The game has not changed. Patent Disputes (and attendant subject matter jurisdiction) fall on the Equity Side of the courts.
> Equitable doctrines (defenses) are referred to as "Maxims".
> The Doctrine of Unenforceability subsumes 6 categories or buckets: (1) laches, (2) unconscionability, (3) unclean hands (a major claim or defense), (4) misuse of a patent, (5) inequitable conduct, and (6) the maxim that "he who seeks equity must do equity". Bucket number 5 presents a problem in that "inequitable conduct" is often the equivalent of unclean hands.
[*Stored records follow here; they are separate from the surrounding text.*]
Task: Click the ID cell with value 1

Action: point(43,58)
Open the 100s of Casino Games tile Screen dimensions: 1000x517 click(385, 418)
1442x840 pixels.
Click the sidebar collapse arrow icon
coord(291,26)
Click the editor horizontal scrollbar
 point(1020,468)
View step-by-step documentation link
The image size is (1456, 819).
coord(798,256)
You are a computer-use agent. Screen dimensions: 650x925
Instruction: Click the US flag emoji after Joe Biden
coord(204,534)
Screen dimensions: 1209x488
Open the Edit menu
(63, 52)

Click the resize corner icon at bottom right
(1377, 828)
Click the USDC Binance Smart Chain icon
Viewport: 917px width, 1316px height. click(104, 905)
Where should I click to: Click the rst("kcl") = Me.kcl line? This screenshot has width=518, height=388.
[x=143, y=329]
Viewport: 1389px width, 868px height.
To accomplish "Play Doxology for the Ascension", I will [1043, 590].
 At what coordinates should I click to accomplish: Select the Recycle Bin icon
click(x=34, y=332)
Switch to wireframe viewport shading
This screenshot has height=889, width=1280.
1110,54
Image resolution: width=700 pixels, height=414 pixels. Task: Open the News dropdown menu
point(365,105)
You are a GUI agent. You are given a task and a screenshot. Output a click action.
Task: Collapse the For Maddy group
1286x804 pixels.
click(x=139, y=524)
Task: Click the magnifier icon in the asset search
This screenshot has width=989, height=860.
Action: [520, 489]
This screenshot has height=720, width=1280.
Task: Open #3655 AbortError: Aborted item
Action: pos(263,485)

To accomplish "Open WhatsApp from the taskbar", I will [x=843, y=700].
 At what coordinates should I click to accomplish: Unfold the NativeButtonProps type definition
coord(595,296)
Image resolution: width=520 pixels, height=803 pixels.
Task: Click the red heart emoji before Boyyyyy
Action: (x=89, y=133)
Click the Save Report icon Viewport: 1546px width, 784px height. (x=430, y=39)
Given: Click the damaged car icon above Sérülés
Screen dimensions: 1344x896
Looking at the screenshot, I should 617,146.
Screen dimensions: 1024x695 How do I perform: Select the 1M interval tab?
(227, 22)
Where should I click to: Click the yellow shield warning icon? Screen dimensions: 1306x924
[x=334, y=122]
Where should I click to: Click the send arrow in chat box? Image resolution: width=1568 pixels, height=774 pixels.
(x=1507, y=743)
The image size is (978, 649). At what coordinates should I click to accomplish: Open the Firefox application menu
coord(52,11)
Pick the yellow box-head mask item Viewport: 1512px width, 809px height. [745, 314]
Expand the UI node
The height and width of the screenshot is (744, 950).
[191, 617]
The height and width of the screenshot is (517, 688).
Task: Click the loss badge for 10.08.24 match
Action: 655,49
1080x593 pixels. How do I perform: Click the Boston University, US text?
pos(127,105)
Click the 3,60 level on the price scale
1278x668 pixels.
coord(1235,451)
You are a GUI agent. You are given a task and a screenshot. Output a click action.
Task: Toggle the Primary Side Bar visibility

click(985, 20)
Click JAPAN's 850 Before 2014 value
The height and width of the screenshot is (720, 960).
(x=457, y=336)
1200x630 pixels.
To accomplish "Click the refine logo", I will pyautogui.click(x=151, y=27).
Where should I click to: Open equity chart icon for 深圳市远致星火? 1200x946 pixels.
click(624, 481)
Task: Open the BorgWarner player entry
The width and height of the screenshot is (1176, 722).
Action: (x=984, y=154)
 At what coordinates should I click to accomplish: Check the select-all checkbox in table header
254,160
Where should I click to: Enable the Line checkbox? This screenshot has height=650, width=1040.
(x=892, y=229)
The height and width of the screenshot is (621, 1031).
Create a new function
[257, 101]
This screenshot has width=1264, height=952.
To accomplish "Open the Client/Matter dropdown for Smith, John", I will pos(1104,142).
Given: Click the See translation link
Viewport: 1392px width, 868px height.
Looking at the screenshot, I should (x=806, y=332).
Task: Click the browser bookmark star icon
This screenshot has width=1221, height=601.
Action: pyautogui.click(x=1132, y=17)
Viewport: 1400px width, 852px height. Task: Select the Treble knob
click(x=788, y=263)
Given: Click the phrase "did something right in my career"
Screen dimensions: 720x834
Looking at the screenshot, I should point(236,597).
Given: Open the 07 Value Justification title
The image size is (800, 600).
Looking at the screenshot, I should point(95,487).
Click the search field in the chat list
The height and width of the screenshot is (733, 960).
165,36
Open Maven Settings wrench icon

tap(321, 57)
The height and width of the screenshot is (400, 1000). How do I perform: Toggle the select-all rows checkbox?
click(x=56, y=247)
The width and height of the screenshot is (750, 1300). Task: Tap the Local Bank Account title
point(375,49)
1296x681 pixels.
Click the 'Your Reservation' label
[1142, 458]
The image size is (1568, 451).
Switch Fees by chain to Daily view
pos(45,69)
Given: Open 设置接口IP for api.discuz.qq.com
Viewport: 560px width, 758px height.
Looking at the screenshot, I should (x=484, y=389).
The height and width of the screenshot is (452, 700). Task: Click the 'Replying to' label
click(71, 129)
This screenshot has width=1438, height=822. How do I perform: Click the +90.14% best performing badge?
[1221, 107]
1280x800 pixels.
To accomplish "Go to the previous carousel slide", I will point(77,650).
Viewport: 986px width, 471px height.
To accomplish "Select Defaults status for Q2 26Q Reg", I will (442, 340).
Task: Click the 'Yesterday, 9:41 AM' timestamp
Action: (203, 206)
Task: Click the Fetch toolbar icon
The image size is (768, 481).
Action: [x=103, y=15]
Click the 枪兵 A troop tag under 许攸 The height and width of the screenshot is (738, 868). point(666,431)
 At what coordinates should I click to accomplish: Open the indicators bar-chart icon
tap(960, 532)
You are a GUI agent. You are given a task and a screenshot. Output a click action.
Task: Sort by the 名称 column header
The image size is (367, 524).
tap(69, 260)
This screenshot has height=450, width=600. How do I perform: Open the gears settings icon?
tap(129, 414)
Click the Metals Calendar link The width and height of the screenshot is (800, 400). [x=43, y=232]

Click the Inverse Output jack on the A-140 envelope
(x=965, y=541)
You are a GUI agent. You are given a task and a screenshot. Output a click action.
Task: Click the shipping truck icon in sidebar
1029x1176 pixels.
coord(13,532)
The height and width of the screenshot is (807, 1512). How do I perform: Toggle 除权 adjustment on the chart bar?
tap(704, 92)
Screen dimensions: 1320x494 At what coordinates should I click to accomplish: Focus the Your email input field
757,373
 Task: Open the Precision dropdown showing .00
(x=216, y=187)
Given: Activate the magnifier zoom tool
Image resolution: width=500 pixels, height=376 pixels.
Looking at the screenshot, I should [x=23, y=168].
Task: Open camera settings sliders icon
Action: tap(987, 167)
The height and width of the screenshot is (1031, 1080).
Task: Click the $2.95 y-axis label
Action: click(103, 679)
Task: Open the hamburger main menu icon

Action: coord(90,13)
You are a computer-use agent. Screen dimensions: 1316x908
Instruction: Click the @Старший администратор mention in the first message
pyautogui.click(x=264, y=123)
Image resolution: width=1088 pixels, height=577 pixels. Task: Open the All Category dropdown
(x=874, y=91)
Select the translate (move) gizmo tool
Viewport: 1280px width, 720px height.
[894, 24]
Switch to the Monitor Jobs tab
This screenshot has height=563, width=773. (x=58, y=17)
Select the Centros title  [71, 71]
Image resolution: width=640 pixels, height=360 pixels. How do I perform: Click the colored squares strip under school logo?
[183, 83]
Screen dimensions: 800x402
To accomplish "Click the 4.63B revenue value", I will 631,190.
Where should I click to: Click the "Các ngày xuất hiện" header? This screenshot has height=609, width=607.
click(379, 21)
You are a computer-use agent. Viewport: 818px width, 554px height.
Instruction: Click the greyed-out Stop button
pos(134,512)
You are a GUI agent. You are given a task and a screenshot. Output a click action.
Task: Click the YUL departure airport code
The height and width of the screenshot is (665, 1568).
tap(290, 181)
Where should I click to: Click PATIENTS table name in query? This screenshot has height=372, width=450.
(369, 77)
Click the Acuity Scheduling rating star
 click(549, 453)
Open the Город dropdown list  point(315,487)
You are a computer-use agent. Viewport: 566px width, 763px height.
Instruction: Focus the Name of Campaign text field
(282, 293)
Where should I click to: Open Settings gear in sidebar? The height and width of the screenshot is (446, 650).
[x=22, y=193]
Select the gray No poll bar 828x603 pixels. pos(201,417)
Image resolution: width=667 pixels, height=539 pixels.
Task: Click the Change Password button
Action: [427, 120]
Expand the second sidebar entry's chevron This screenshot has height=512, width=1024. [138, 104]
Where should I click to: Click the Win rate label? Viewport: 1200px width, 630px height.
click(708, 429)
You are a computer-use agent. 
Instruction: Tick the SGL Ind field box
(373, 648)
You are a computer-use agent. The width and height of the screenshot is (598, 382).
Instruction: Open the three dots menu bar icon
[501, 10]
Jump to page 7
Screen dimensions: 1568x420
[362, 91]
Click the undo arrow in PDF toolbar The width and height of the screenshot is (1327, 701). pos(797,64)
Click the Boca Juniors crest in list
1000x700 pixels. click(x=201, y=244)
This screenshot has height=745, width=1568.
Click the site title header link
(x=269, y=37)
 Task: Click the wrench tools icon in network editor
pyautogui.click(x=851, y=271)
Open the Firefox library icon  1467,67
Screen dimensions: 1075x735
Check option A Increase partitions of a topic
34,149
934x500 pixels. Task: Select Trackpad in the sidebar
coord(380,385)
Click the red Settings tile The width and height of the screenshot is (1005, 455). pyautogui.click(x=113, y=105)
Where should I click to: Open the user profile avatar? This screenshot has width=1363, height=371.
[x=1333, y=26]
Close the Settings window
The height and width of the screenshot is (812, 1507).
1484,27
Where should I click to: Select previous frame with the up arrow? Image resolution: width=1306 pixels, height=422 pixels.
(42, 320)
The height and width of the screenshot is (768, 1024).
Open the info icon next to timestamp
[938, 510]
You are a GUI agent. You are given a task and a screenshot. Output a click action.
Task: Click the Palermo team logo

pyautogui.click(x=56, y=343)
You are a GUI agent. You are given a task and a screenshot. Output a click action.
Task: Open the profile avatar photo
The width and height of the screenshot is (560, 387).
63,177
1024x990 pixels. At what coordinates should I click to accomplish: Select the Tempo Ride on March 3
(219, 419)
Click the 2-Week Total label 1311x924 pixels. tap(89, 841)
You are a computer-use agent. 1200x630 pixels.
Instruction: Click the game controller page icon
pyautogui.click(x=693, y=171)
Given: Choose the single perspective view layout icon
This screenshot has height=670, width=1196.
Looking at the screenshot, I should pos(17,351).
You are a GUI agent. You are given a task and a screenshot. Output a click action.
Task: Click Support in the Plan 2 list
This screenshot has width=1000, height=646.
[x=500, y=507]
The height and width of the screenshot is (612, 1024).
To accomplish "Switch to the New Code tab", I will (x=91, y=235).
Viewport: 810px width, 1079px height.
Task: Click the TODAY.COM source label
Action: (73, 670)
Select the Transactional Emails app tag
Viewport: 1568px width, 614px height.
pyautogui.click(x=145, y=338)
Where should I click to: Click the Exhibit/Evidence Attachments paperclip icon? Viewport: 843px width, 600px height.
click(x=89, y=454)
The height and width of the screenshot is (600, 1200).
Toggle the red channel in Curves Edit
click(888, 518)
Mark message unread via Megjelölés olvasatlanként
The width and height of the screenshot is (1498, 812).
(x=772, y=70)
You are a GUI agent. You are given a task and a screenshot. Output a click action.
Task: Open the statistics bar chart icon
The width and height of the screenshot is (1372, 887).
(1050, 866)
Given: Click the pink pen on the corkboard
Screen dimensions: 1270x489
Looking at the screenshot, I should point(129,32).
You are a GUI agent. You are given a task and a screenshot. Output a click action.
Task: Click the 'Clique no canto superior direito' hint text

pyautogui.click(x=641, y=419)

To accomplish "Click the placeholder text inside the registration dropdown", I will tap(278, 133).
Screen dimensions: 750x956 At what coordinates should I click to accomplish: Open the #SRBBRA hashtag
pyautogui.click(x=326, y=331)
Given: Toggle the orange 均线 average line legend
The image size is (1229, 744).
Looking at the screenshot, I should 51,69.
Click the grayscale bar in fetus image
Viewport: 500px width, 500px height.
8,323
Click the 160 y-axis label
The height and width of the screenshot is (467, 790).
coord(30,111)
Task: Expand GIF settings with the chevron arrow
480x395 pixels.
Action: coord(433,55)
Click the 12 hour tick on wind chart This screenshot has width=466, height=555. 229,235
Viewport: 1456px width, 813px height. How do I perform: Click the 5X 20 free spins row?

> (3) Equity jurisprudence developed to soften the very sharp edges (substantive and procedural) that accompanied English Common Law. When an English court entertained equitable (not legal) principles, the court was considered to be sitting in "Chancery".
> (4) Equity Jurisprudence regarding Patents did not take a slow boat to the United States as a prelude to the Revolution or US Constitutional enactment. Equitable maxims were brought to bear in patent litigation much later and based on a Federal Statute (The 1952 Patent Act), though equitable principles were probably already in play before then, simply not codified. For those of you that still hesitate when Congress enacts constraints on the exercise of the subject matter jurisdiction, remember that the 14th Amendment was modified by 28 U.S. Code § 1332 when Congress declared that Diversity Jurisdiction could only be invoked if the underlying amount in controversy exceeded $75,000.00. Congress has the right, in several circumstances, to reduce or expand the powers of the Federal Courts (and, indeed, the number and location of the Federal courthouses).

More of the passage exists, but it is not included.